[Pixel coordinate grounding data]
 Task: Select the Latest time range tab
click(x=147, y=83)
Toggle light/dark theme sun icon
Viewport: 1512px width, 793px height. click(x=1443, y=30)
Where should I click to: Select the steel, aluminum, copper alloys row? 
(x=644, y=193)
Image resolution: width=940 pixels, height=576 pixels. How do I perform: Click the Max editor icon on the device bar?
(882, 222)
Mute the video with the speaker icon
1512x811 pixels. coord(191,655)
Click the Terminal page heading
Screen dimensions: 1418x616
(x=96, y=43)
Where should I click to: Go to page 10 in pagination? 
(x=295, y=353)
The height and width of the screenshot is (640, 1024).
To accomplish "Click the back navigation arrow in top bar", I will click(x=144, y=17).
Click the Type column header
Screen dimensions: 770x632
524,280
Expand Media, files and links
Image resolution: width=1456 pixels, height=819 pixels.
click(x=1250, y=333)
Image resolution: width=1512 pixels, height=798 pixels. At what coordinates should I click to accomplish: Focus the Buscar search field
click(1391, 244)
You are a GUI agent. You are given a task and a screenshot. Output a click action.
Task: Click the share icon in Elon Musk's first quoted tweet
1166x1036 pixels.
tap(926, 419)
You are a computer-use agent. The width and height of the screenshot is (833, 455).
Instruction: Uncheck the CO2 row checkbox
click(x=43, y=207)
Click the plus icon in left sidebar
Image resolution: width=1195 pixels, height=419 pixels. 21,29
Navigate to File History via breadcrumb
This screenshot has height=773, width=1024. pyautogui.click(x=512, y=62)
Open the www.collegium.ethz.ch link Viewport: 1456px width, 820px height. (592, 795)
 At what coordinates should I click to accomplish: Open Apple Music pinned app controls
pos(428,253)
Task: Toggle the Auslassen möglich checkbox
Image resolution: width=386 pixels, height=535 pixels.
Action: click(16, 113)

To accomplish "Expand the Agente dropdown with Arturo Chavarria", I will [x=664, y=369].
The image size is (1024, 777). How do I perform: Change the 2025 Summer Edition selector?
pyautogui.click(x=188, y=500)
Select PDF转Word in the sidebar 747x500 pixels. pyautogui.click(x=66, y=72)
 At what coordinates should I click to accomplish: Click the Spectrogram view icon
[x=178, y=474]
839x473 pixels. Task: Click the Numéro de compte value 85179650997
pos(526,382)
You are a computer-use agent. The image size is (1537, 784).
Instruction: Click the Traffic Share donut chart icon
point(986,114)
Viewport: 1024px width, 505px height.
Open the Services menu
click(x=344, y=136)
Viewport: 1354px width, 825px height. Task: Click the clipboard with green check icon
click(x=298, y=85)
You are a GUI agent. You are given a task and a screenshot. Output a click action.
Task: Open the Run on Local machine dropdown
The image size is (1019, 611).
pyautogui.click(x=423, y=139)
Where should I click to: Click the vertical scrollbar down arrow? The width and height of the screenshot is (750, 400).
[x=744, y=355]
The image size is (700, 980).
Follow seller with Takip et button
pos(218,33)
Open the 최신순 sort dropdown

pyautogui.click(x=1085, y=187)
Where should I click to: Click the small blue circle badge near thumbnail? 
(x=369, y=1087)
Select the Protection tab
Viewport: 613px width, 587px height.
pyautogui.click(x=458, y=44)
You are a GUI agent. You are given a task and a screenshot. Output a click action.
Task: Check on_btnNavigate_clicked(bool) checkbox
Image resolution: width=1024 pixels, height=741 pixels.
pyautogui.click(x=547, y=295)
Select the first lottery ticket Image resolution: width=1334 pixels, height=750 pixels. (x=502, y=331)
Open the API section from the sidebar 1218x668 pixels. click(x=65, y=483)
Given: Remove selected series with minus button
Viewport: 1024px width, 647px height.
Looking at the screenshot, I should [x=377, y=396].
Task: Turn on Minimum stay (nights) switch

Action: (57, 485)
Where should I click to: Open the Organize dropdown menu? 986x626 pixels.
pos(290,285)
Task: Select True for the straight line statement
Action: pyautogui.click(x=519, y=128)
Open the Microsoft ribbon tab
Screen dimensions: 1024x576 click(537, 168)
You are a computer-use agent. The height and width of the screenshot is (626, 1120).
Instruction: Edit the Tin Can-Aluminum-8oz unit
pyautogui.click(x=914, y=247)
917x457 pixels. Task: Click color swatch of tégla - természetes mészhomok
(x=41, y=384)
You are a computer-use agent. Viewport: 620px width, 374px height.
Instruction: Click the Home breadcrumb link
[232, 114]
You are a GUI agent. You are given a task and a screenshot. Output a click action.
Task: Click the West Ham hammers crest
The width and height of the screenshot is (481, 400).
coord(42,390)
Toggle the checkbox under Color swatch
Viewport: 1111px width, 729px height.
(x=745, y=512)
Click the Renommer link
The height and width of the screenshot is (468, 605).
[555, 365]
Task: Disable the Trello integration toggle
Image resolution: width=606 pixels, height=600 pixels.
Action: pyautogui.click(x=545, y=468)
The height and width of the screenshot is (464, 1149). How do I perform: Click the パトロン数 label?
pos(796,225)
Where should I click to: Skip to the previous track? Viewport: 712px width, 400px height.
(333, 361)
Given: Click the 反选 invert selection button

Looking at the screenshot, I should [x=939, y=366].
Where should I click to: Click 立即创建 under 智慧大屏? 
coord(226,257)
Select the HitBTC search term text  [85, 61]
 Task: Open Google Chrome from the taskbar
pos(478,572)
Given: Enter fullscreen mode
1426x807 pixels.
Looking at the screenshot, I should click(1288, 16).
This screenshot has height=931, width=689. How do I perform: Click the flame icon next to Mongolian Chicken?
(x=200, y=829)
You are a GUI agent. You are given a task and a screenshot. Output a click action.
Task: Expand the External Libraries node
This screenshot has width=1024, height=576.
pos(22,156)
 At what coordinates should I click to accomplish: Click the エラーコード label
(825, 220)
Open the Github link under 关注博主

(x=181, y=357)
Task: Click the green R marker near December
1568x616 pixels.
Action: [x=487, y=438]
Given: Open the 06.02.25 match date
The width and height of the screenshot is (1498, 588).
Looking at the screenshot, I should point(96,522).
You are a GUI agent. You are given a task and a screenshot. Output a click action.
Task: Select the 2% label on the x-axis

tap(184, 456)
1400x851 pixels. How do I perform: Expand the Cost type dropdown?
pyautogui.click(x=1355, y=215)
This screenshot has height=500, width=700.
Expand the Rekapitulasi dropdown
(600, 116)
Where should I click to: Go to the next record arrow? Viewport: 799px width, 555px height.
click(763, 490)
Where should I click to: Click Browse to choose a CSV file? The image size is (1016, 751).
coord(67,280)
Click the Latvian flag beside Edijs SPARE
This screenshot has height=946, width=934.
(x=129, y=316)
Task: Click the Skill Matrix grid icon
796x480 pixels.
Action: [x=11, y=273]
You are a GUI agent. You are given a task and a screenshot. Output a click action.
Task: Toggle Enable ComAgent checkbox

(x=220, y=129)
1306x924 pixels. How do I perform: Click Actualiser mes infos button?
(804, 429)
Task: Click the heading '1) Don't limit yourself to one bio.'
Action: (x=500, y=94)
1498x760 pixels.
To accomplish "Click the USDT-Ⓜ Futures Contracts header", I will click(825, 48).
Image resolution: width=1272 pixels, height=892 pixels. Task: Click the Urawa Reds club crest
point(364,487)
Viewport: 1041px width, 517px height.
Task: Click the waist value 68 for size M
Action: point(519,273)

WHAT TO WORK ON: Could you give the data again, word for word?

SOLUTION TO THIS EXERCISE:
 Task: Select the Latest time range tab
click(x=147, y=83)
Toggle light/dark theme sun icon
Viewport: 1512px width, 793px height. click(x=1443, y=30)
Where should I click to: Select the steel, aluminum, copper alloys row? 
(x=644, y=193)
Image resolution: width=940 pixels, height=576 pixels. How do I perform: Click the Max editor icon on the device bar?
(882, 222)
Mute the video with the speaker icon
1512x811 pixels. coord(191,655)
Click the Terminal page heading
Screen dimensions: 1418x616
(x=96, y=43)
Where should I click to: Go to page 10 in pagination? 
(x=295, y=353)
The height and width of the screenshot is (640, 1024).
To accomplish "Click the back navigation arrow in top bar", I will click(x=144, y=17).
Click the Type column header
Screen dimensions: 770x632
524,280
Expand Media, files and links
Image resolution: width=1456 pixels, height=819 pixels.
click(x=1250, y=333)
Image resolution: width=1512 pixels, height=798 pixels. At what coordinates should I click to accomplish: Focus the Buscar search field
click(1391, 244)
You are a GUI agent. You are given a task and a screenshot. Output a click action.
Task: Click the share icon in Elon Musk's first quoted tweet
1166x1036 pixels.
tap(926, 419)
You are a computer-use agent. The width and height of the screenshot is (833, 455).
Instruction: Uncheck the CO2 row checkbox
click(x=43, y=207)
Click the plus icon in left sidebar
Image resolution: width=1195 pixels, height=419 pixels. 21,29
Navigate to File History via breadcrumb
This screenshot has height=773, width=1024. pyautogui.click(x=512, y=62)
Open the www.collegium.ethz.ch link Viewport: 1456px width, 820px height. (592, 795)
 At what coordinates should I click to accomplish: Open Apple Music pinned app controls
pos(428,253)
Task: Toggle the Auslassen möglich checkbox
Image resolution: width=386 pixels, height=535 pixels.
Action: click(16, 113)

To accomplish "Expand the Agente dropdown with Arturo Chavarria", I will [x=664, y=369].
The image size is (1024, 777). How do I perform: Change the 2025 Summer Edition selector?
pyautogui.click(x=188, y=500)
Select PDF转Word in the sidebar 747x500 pixels. pyautogui.click(x=66, y=72)
 At what coordinates should I click to accomplish: Click the Spectrogram view icon
[x=178, y=474]
839x473 pixels. Task: Click the Numéro de compte value 85179650997
pos(526,382)
You are a computer-use agent. The image size is (1537, 784).
Instruction: Click the Traffic Share donut chart icon
point(986,114)
Viewport: 1024px width, 505px height.
Open the Services menu
click(x=344, y=136)
Viewport: 1354px width, 825px height. Task: Click the clipboard with green check icon
click(x=298, y=85)
You are a GUI agent. You are given a task and a screenshot. Output a click action.
Task: Open the Run on Local machine dropdown
The image size is (1019, 611).
pyautogui.click(x=423, y=139)
Where should I click to: Click the vertical scrollbar down arrow? The width and height of the screenshot is (750, 400).
[x=744, y=355]
The image size is (700, 980).
Follow seller with Takip et button
pos(218,33)
Open the 최신순 sort dropdown

pyautogui.click(x=1085, y=187)
Where should I click to: Click the small blue circle badge near thumbnail? 
(x=369, y=1087)
Select the Protection tab
Viewport: 613px width, 587px height.
pyautogui.click(x=458, y=44)
You are a GUI agent. You are given a task and a screenshot. Output a click action.
Task: Check on_btnNavigate_clicked(bool) checkbox
Image resolution: width=1024 pixels, height=741 pixels.
pyautogui.click(x=547, y=295)
Select the first lottery ticket Image resolution: width=1334 pixels, height=750 pixels. (x=502, y=331)
Open the API section from the sidebar 1218x668 pixels. click(x=65, y=483)
Given: Remove selected series with minus button
Viewport: 1024px width, 647px height.
Looking at the screenshot, I should [x=377, y=396].
Task: Turn on Minimum stay (nights) switch

Action: (57, 485)
Where should I click to: Open the Organize dropdown menu? 986x626 pixels.
pos(290,285)
Task: Select True for the straight line statement
Action: pyautogui.click(x=519, y=128)
Open the Microsoft ribbon tab
Screen dimensions: 1024x576 click(537, 168)
You are a computer-use agent. The height and width of the screenshot is (626, 1120).
Instruction: Edit the Tin Can-Aluminum-8oz unit
pyautogui.click(x=914, y=247)
917x457 pixels. Task: Click color swatch of tégla - természetes mészhomok
(x=41, y=384)
You are a computer-use agent. Viewport: 620px width, 374px height.
Instruction: Click the Home breadcrumb link
[232, 114]
You are a GUI agent. You are given a task and a screenshot. Output a click action.
Task: Click the West Ham hammers crest
The width and height of the screenshot is (481, 400).
coord(42,390)
Toggle the checkbox under Color swatch
Viewport: 1111px width, 729px height.
(x=745, y=512)
Click the Renommer link
The height and width of the screenshot is (468, 605).
[555, 365]
Task: Disable the Trello integration toggle
Image resolution: width=606 pixels, height=600 pixels.
Action: pyautogui.click(x=545, y=468)
The height and width of the screenshot is (464, 1149). How do I perform: Click the パトロン数 label?
pos(796,225)
Where should I click to: Skip to the previous track? Viewport: 712px width, 400px height.
(333, 361)
Given: Click the 反选 invert selection button

Looking at the screenshot, I should [x=939, y=366].
Where should I click to: Click 立即创建 under 智慧大屏? 
coord(226,257)
Select the HitBTC search term text  [85, 61]
 Task: Open Google Chrome from the taskbar
pos(478,572)
Given: Enter fullscreen mode
1426x807 pixels.
Looking at the screenshot, I should click(1288, 16).
This screenshot has height=931, width=689. How do I perform: Click the flame icon next to Mongolian Chicken?
(x=200, y=829)
You are a GUI agent. You are given a task and a screenshot. Output a click action.
Task: Expand the External Libraries node
This screenshot has width=1024, height=576.
pos(22,156)
 At what coordinates should I click to accomplish: Click the エラーコード label
(825, 220)
Open the Github link under 关注博主

(x=181, y=357)
Task: Click the green R marker near December
1568x616 pixels.
Action: [x=487, y=438]
Given: Open the 06.02.25 match date
The width and height of the screenshot is (1498, 588).
Looking at the screenshot, I should point(96,522).
You are a GUI agent. You are given a task and a screenshot. Output a click action.
Task: Select the 2% label on the x-axis

tap(184, 456)
1400x851 pixels. How do I perform: Expand the Cost type dropdown?
pyautogui.click(x=1355, y=215)
This screenshot has height=500, width=700.
Expand the Rekapitulasi dropdown
(600, 116)
Where should I click to: Go to the next record arrow? Viewport: 799px width, 555px height.
click(763, 490)
Where should I click to: Click Browse to choose a CSV file? The image size is (1016, 751).
coord(67,280)
Click the Latvian flag beside Edijs SPARE
This screenshot has height=946, width=934.
(x=129, y=316)
Task: Click the Skill Matrix grid icon
796x480 pixels.
Action: [x=11, y=273]
You are a GUI agent. You are given a task and a screenshot. Output a click action.
Task: Toggle Enable ComAgent checkbox

(x=220, y=129)
1306x924 pixels. How do I perform: Click Actualiser mes infos button?
(804, 429)
Task: Click the heading '1) Don't limit yourself to one bio.'
Action: (x=500, y=94)
1498x760 pixels.
To accomplish "Click the USDT-Ⓜ Futures Contracts header", I will click(825, 48).
Image resolution: width=1272 pixels, height=892 pixels. Task: Click the Urawa Reds club crest
point(364,487)
Viewport: 1041px width, 517px height.
Task: Click the waist value 68 for size M
Action: point(519,273)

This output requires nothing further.